Surgery results in cure of hypertension in most of
the children and laparoscopic surgery can be offered to a select group
of pediatric patients [2,11-13]. Delay in surgical intervention leads to
persistent hypertension due to irreversible changes in renal or
peripheral vasculature [2]. To circumvent the morbidity of bilateral
adrenalectomy, Cortical sparing adrenalectomy is being offered to the
patients with bilateral PCC, but long-term results of this procedure are
not available [1,11-13]. Majority of our patients presented with large
tumor and hence were not candidate for this procedure. PCC in general
are radio- and chemo-resistant tumors. 131I-
MIBG therapy has also not been found to be very effective. Surgical
resection, if feasible, remains the mainstay of treatment of metastatic
disease as well [1,14].
The two main limitations of the current study are the
possibility of underestimating incidence of genetic disease because
routine genetic screening was not performed, and secondly, the short
duration of follow-up. Familial PCC may sometimes take a decade to
manifest, as was also evident in one of our cases. We had earlier
reported clinicopathological profile of 5 pediatric PCC [15]. In the
subsequent decade we managed 19 more patients. With dedicated follow-up
of these patients we could detect two familial cases.
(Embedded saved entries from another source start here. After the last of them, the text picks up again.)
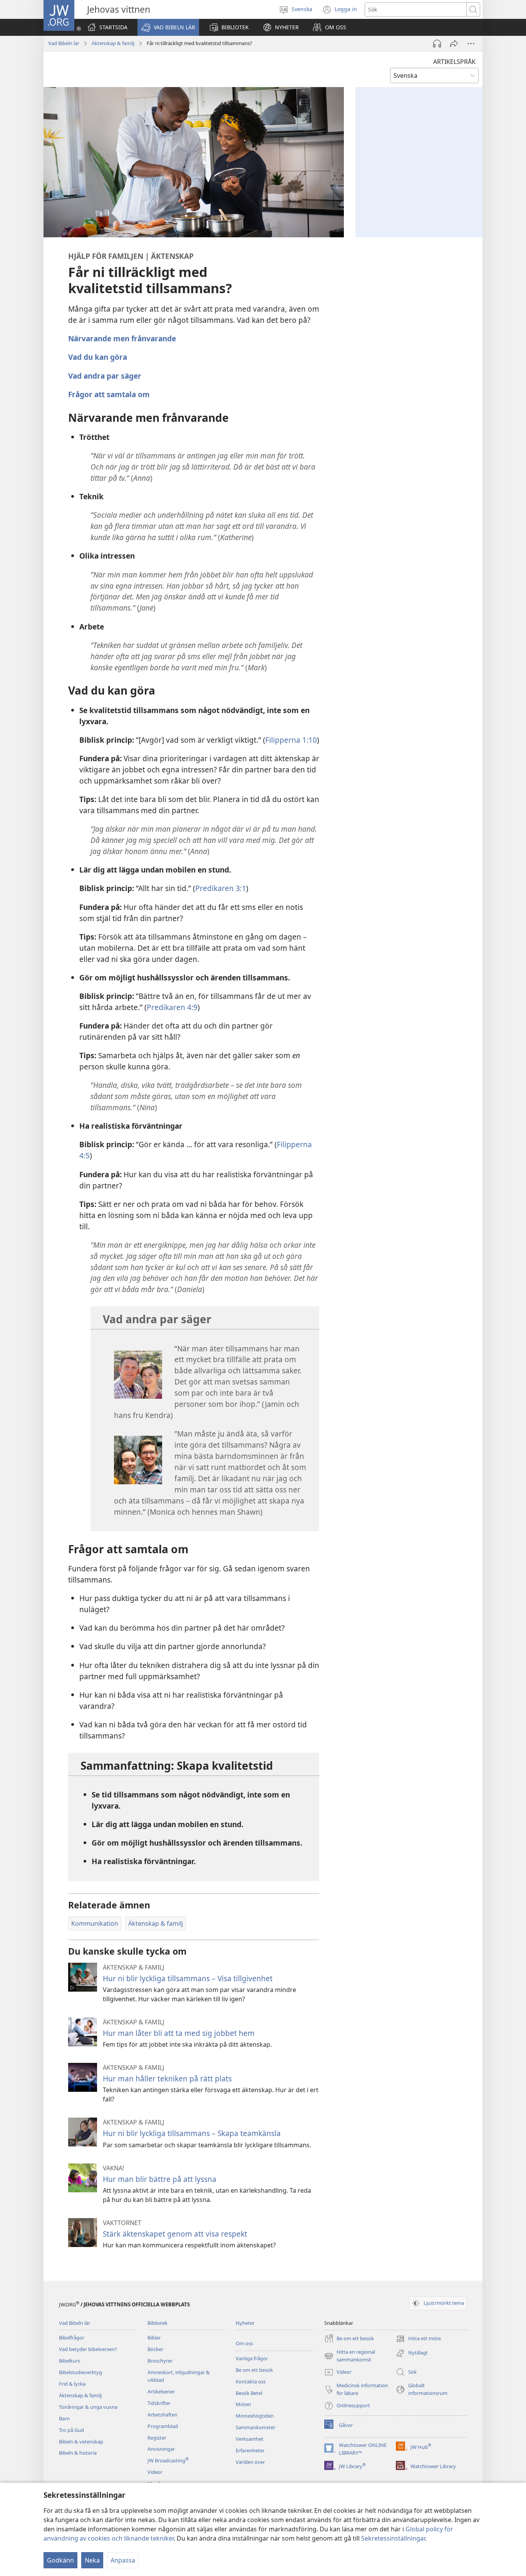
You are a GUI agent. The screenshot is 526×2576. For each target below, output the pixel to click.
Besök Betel (249, 2393)
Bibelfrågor (71, 2337)
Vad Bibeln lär (63, 43)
Despite all the
limitation and for the fact that mean tumor size was large in our
series, the outcome of surgery in our study was comparable to the
previous reports.
Early diagnosis and intervention are important for
the successful management of this rare pediatric neoplasm. Routine
genetic screening of these children is mandatory for the detection and
timely management of familial PCC. However, importance of good history
taking and long- term follow up cannot be overemphasized. These children
should be managed by a multidisciplinary team consisting of
pediatricians, endocrinologists, endocrine surgeons, genetic counselors
and anaesthetists, who have experience in managing these cases on
regular basis.
What this Study Adds?
• Familial cases of pheochromocytoma are
common; family screening and long-term follow up is important.